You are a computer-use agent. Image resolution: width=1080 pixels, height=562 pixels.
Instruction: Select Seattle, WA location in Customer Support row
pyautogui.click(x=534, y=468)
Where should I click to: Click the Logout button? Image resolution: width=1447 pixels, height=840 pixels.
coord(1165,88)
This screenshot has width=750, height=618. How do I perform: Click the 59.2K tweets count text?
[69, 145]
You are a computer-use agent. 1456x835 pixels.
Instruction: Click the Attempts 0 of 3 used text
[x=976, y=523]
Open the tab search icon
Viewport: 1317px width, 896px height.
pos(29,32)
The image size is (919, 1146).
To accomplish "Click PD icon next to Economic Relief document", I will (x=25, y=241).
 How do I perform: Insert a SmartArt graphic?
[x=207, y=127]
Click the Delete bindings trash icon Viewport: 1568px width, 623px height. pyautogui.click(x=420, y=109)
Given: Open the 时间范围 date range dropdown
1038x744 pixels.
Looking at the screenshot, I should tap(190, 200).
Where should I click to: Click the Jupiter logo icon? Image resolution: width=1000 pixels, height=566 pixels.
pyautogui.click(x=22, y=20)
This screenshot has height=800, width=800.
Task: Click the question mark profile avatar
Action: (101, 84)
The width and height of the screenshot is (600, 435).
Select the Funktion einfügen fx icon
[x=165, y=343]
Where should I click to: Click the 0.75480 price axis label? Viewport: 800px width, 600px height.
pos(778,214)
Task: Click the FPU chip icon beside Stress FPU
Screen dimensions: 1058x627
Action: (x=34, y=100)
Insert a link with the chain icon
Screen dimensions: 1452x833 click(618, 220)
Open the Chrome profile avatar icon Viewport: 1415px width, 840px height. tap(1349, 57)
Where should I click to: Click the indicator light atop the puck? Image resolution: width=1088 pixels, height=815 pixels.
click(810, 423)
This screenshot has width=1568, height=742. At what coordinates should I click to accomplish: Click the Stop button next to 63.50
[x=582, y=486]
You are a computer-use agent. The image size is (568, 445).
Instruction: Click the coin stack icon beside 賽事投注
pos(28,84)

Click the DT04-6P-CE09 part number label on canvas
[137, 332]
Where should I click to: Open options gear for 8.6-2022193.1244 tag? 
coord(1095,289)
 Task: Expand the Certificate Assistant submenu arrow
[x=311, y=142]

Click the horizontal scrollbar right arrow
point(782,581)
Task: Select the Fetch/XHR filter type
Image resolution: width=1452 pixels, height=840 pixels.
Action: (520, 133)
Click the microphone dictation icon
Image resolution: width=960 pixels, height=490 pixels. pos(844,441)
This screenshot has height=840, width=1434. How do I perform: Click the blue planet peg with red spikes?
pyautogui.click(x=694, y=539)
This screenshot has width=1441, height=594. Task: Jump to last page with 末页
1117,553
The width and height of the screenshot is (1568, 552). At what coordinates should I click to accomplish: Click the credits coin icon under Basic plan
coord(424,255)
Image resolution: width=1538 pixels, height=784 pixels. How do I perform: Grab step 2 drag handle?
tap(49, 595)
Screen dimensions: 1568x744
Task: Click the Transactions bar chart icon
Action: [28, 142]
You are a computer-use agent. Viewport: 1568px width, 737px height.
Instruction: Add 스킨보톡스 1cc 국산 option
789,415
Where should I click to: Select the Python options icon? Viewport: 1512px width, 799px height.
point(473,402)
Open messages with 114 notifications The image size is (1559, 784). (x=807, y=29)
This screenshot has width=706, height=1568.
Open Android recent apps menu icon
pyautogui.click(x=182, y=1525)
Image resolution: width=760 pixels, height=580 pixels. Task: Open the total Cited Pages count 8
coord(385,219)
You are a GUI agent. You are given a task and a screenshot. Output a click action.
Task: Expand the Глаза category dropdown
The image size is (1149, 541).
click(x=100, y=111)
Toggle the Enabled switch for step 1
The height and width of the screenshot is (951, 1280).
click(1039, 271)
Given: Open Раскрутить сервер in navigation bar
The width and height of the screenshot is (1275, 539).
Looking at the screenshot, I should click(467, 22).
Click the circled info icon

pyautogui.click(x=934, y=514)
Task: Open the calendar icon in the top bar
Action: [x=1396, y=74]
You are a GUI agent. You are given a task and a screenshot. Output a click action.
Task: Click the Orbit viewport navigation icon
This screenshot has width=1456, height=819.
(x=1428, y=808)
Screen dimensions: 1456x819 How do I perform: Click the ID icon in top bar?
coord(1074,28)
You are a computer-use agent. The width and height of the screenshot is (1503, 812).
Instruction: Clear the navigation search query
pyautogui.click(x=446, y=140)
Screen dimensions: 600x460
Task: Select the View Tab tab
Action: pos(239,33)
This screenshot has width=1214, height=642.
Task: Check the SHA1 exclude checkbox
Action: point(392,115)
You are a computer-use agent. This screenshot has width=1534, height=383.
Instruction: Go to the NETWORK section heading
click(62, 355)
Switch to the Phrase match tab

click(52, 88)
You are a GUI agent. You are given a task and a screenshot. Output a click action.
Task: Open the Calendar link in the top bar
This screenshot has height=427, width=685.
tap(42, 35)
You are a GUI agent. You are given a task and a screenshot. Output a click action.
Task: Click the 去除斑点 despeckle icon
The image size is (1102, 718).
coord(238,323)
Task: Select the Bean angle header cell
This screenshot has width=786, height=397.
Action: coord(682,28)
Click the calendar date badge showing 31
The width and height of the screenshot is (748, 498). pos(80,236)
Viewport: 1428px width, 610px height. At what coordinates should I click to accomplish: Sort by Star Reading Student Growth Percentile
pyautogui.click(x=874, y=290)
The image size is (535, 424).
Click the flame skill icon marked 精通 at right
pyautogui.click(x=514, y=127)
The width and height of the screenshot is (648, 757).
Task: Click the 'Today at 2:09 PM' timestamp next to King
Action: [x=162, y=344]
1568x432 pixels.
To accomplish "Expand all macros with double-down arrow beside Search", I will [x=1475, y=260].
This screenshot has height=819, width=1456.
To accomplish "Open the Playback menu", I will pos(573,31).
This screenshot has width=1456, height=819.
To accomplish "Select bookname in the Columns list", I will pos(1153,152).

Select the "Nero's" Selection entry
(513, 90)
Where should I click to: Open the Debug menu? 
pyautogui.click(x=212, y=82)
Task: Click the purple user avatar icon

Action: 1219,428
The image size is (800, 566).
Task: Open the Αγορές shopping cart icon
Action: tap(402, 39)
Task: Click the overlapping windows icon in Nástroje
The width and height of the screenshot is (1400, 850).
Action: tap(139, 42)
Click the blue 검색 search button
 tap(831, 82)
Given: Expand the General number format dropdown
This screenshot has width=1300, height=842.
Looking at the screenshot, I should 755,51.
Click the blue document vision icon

────────

Set exercise:
Rewrite the rows above, putting "Run menu" wherever "Debug menu" appears and keeping everything else the same.

Solution to this problem:
You are a computer-use agent. Image resolution: width=1080 pixels, height=562 pixels.
Instruction: Select Seattle, WA location in Customer Support row
pyautogui.click(x=534, y=468)
Where should I click to: Click the Logout button? Image resolution: width=1447 pixels, height=840 pixels.
coord(1165,88)
This screenshot has width=750, height=618. How do I perform: Click the 59.2K tweets count text?
[69, 145]
You are a computer-use agent. 1456x835 pixels.
Instruction: Click the Attempts 0 of 3 used text
[x=976, y=523]
Open the tab search icon
Viewport: 1317px width, 896px height.
pos(29,32)
The image size is (919, 1146).
To accomplish "Click PD icon next to Economic Relief document", I will (x=25, y=241).
 How do I perform: Insert a SmartArt graphic?
[x=207, y=127]
Click the Delete bindings trash icon Viewport: 1568px width, 623px height. pyautogui.click(x=420, y=109)
Given: Open the 时间范围 date range dropdown
1038x744 pixels.
Looking at the screenshot, I should tap(190, 200).
Where should I click to: Click the Jupiter logo icon? Image resolution: width=1000 pixels, height=566 pixels.
pyautogui.click(x=22, y=20)
This screenshot has height=800, width=800.
Task: Click the question mark profile avatar
Action: (101, 84)
The width and height of the screenshot is (600, 435).
Select the Funktion einfügen fx icon
[x=165, y=343]
Where should I click to: Click the 0.75480 price axis label? Viewport: 800px width, 600px height.
pos(778,214)
Task: Click the FPU chip icon beside Stress FPU
Screen dimensions: 1058x627
Action: (x=34, y=100)
Insert a link with the chain icon
Screen dimensions: 1452x833 click(618, 220)
Open the Chrome profile avatar icon Viewport: 1415px width, 840px height. tap(1349, 57)
Where should I click to: Click the indicator light atop the puck? Image resolution: width=1088 pixels, height=815 pixels.
click(810, 423)
This screenshot has width=1568, height=742. At what coordinates should I click to accomplish: Click the Stop button next to 63.50
[x=582, y=486]
You are a computer-use agent. The image size is (568, 445).
Instruction: Click the coin stack icon beside 賽事投注
pos(28,84)

Click the DT04-6P-CE09 part number label on canvas
[137, 332]
Where should I click to: Open options gear for 8.6-2022193.1244 tag? 
coord(1095,289)
 Task: Expand the Certificate Assistant submenu arrow
[x=311, y=142]

Click the horizontal scrollbar right arrow
point(782,581)
Task: Select the Fetch/XHR filter type
Image resolution: width=1452 pixels, height=840 pixels.
Action: (520, 133)
Click the microphone dictation icon
Image resolution: width=960 pixels, height=490 pixels. pos(844,441)
This screenshot has height=840, width=1434. How do I perform: Click the blue planet peg with red spikes?
pyautogui.click(x=694, y=539)
This screenshot has width=1441, height=594. Task: Jump to last page with 末页
1117,553
The width and height of the screenshot is (1568, 552). At what coordinates should I click to accomplish: Click the credits coin icon under Basic plan
coord(424,255)
Image resolution: width=1538 pixels, height=784 pixels. How do I perform: Grab step 2 drag handle?
tap(49, 595)
Screen dimensions: 1568x744
Task: Click the Transactions bar chart icon
Action: [28, 142]
You are a computer-use agent. Viewport: 1568px width, 737px height.
Instruction: Add 스킨보톡스 1cc 국산 option
789,415
Where should I click to: Select the Python options icon? Viewport: 1512px width, 799px height.
point(473,402)
Open messages with 114 notifications The image size is (1559, 784). (x=807, y=29)
This screenshot has width=706, height=1568.
Open Android recent apps menu icon
pyautogui.click(x=182, y=1525)
Image resolution: width=760 pixels, height=580 pixels. Task: Open the total Cited Pages count 8
coord(385,219)
You are a GUI agent. You are given a task and a screenshot. Output a click action.
Task: Expand the Глаза category dropdown
The image size is (1149, 541).
click(x=100, y=111)
Toggle the Enabled switch for step 1
The height and width of the screenshot is (951, 1280).
click(1039, 271)
Given: Open Раскрутить сервер in navigation bar
The width and height of the screenshot is (1275, 539).
Looking at the screenshot, I should click(467, 22).
Click the circled info icon

pyautogui.click(x=934, y=514)
Task: Open the calendar icon in the top bar
Action: [x=1396, y=74]
You are a GUI agent. You are given a task and a screenshot. Output a click action.
Task: Click the Orbit viewport navigation icon
This screenshot has width=1456, height=819.
(x=1428, y=808)
Screen dimensions: 1456x819 How do I perform: Click the ID icon in top bar?
coord(1074,28)
You are a computer-use agent. The width and height of the screenshot is (1503, 812).
Instruction: Clear the navigation search query
pyautogui.click(x=446, y=140)
Screen dimensions: 600x460
Task: Select the View Tab tab
Action: pos(239,33)
This screenshot has width=1214, height=642.
Task: Check the SHA1 exclude checkbox
Action: point(392,115)
You are a computer-use agent. This screenshot has width=1534, height=383.
Instruction: Go to the NETWORK section heading
click(62, 355)
Switch to the Phrase match tab

click(52, 88)
You are a GUI agent. You are given a task and a screenshot. Output a click action.
Task: Open the Calendar link in the top bar
This screenshot has height=427, width=685.
tap(42, 35)
You are a GUI agent. You are given a task and a screenshot. Output a click action.
Task: Click the 去除斑点 despeckle icon
The image size is (1102, 718).
coord(238,323)
Task: Select the Bean angle header cell
This screenshot has width=786, height=397.
Action: coord(682,28)
Click the calendar date badge showing 31
The width and height of the screenshot is (748, 498). pos(80,236)
Viewport: 1428px width, 610px height. At what coordinates should I click to accomplish: Sort by Star Reading Student Growth Percentile
pyautogui.click(x=874, y=290)
The image size is (535, 424).
Click the flame skill icon marked 精通 at right
pyautogui.click(x=514, y=127)
The width and height of the screenshot is (648, 757).
Task: Click the 'Today at 2:09 PM' timestamp next to King
Action: [x=162, y=344]
1568x432 pixels.
To accomplish "Expand all macros with double-down arrow beside Search", I will [x=1475, y=260].
This screenshot has height=819, width=1456.
To accomplish "Open the Playback menu", I will pos(573,31).
This screenshot has width=1456, height=819.
To accomplish "Select bookname in the Columns list", I will pos(1153,152).

Select the "Nero's" Selection entry
(513, 90)
Where should I click to: Open the Run menu? 
pyautogui.click(x=212, y=82)
Task: Click the purple user avatar icon

Action: 1219,428
The image size is (800, 566).
Task: Open the Αγορές shopping cart icon
Action: tap(402, 39)
Task: Click the overlapping windows icon in Nástroje
The width and height of the screenshot is (1400, 850).
Action: tap(139, 42)
Click the blue 검색 search button
 tap(831, 82)
Given: Expand the General number format dropdown
This screenshot has width=1300, height=842.
Looking at the screenshot, I should 755,51.
Click the blue document vision icon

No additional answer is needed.